I published a new RSKIP173 “Chunk-Based Code Merkleization using the Unitrie” based on Ethereum’s EIP-2926. The objetive is to allow stateless clients, and eventually also sharding over RSK. This is a very promising research direction now that our research on syncchains is public.
RSKIP173 makes heavy use of the properties of the Unitrie to streamline the implementation. The main benefit is that the design is clean and simple. The downside may be a lower execution efficiency as loading all contract code at once (even if 24 Kbytes in length) may take the same time as loading a few bytes, because load time is dominated by SSD access time.

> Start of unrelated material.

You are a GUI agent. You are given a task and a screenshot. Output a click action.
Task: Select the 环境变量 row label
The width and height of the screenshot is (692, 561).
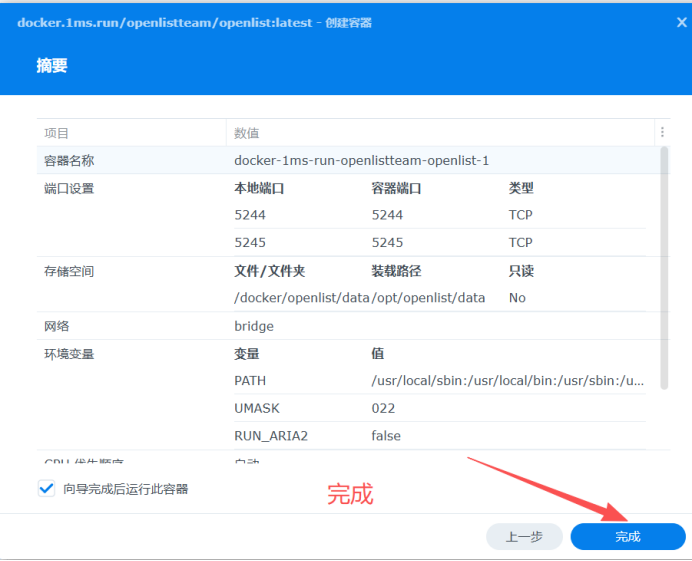tap(69, 353)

Therefore having the code split in chunks on SSD will not help.
It will be great to run some performance tests to get a better insight on this.
I’ll be working on stateless client proposal for RSK in the next months, which I hope becomes the basis of a sharding system. It would be great to have more people working with me on this.
Why to save the merklelization in persistent storage? It could be calculated on the fly. The light client it’s not the most popular use case now. Having code merklelization on the fly and cached, it’s the “baby step” way to REALLY collect data about its need and added value. BTW, the same functionality could be added with the Ethereum tries
The reason to store in the persistent storage is stated in the motivation of the RSKIP.
I copy it here: By using the Unitrie to store the chunks, we simplify considerably the stateless client wire protocol and stateless execution logic.
Secondly, I suppose that "Having code merklelization on the fly and cached, " you mean that the code merkle-root should not even be part of the world state. But that prevents stateless nodes from synchronizing without receiving the full contract code database from peers.
The original EIP-2926 computes the root and stores only the root in the world state to let stateless clients synchronize.
Finally, you say “the functionality could be added with Ethereum Tries”. I’m not sure what you mean by that. RSK does not have Ethereum tries anymore. It has unitries. Did you mean unitries?
Also you say “The light client it’s not the most popular use case now.”, but this category is for the discussion of stateless clients, and so it can’t be a popular use case because the RSK node doesn’t implement stateless clients. Also, It cannot be a popular use case in Ethereum because Ethereum doesn’t have stateless clients also.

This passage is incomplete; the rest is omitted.